Los sesgos cognitivos son ‘errores mentales’ causados por las estrategias que nuestro cerebro usa para simplificar el procesado de información. Los analistas de inteligencia no se ven exentos de estas 'trampas' que impiden comprender el entorno. Controlar los prejuicios y estereotipos nos permitirá ser más objetivos y, por tanto, mejorar nuestras opiniones y análisis, así como la toma de decisiones. En este post conocerás cómo sortear los sesgos que nublan la capacidad de prevenir y racionalizar tus análisis y decisiones.
Los analistas de inteligencia se caracterizan por dar
respuestas a preguntas que acostumbran a ser complejas y que, en muchas
ocasiones, ni el propio analista es capaz de solventar únicamente con sus
conocimientos. Es entonces cuando se ha de poner en marcha el proceso
denominado 'Ciclo de inteligencia'.
Hasta aquí queda claro que la principal
herramienta de manejo de la información del analista de inteligencia es su
propio cerebro. Pero, ¿es posible sacar el máximo partido a nuestro cerebro
para que trabaje de la forma más correcta?
La respuesta es afirmativa. ¿Cómo podemos
conseguirlo? Entrenando y trabajando la incidencia de los esquemas
mentales y los sesgos cognitivos.
Estos errores cognitivos se transforman en prejuicios, estereotipos o asociaciones y son utilizados por aquellas personas, organizaciones o partidos políticos que pretenden convencernos, persuadirnos o manipularnos.

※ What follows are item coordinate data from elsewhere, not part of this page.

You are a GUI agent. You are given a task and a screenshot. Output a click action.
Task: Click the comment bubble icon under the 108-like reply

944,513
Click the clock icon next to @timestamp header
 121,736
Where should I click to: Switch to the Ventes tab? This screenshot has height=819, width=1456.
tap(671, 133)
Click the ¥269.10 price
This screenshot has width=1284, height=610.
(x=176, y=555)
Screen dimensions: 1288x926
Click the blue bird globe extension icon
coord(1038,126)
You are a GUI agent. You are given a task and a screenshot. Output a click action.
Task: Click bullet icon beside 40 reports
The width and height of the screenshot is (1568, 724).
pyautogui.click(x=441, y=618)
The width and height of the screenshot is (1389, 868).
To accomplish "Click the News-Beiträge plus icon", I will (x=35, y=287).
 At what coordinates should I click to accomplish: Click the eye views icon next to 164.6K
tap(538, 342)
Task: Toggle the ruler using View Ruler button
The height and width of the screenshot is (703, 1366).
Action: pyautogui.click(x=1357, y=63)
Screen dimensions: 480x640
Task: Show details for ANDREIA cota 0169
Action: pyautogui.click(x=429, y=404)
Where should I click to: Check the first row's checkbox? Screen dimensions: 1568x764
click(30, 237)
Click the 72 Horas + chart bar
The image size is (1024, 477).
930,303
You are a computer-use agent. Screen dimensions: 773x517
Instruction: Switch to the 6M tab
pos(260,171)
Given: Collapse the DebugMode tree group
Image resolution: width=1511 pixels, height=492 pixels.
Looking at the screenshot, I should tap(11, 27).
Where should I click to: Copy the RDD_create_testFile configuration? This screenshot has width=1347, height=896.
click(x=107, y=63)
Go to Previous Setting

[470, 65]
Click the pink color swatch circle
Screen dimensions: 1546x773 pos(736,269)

¿Quién no ha visto alguna vez una ilusión óptica y aun
habiéndose dado cuenta del error en un momento dado, tendió a caer de nuevo
tiempo después? Los sesgos cognitivos persisten al igual que una
ilusión óptica y condicionan nuestros intereses, decisiones e incluso acciones.
De ahí la importancia de:
1. Conocer cuáles son nuestros propios
sesgos.
2. Descubrir cuáles son los sesgos
de nuestras fuentes de información.
3. Averiguar cuáles son los sesgos de
las personas u organizaciones de nuestro entorno, especialmente si tratan de
convencernos o persuadirnos.
4. Entrenar y trabajar las
técnicas para reducir los propios sesgos, desarrollando un pensamiento
crítico y mentalidad analítica para evitar que nos manipulen.
Evitar los Sesgos Cognitivos
Como hemos mencionado anteriormente, no podemos evitar
completamente los sesgos cognitivos ni los esquemas mentales. Si bien
nunca podremos aspirar a la objetividad absoluta, sí que podemos emplear
ciertas técnicas que nos ayudarán a conseguir la máxima objetividad.
Simplifica la hipótesis lo máximo posible
En primer lugar, debemos tener en cuenta que la
objetividad se conseguirá siempre con un margen de error a través de la
creación de hipótesis o la asunción de hechos muy básicos. Si se crean
hipótesis y se intentan hacer lo más sencillas, racionales y explícitas
posible, se reducirá la probabilidad de que los sesgos o esquemas mentales puedan
alterar el resultado. Posteriormente, el siguiente paso consistirá en que,
junto con otros analistas, se intenten validar o refutar las hipótesis.
Trabaja en equipo
En línea con lo anterior, debemos tener en cuenta
que, si el análisis lo hace una sola persona, lo más probable es que
incorporemos errores producidos por los sesgos y, además, con juicios
influenciados por los propios esquemas mentales. El trabajo en equipo, por
tanto, hace que los que participan en un determinado análisis se complementen y
mejoren el resultado final.
Multidisciplinariedad
Cuanto más multidisciplinar sea un analista o un
equipo de personas, menos afectarán los sesgos y esquemas mentales ya
que se podrán tener en cuenta multitud de puntos de vista diferentes.
Usa técnicas de análisis estructurado
Existen determinadas técnicas que contribuyen y
facilitan la objetividad. Estas técnicas requieren de entrenamiento y práctica,
pero permiten tener en cuenta variables que, sin ellas, sería difícil tener en
cuenta y, por tanto, alejan la afectación posible de los sesgos cognitivos y
esquemas mentales.
Combina tecnología con analistas
La inteligencia artificial, el data mining y
cualquier otro sistema que permita analizar la información desde un punto de
vista computacional, facilita que el analista pueda centrarse en otras tareas
que requieran incondicionalmente la presencia y participación humana.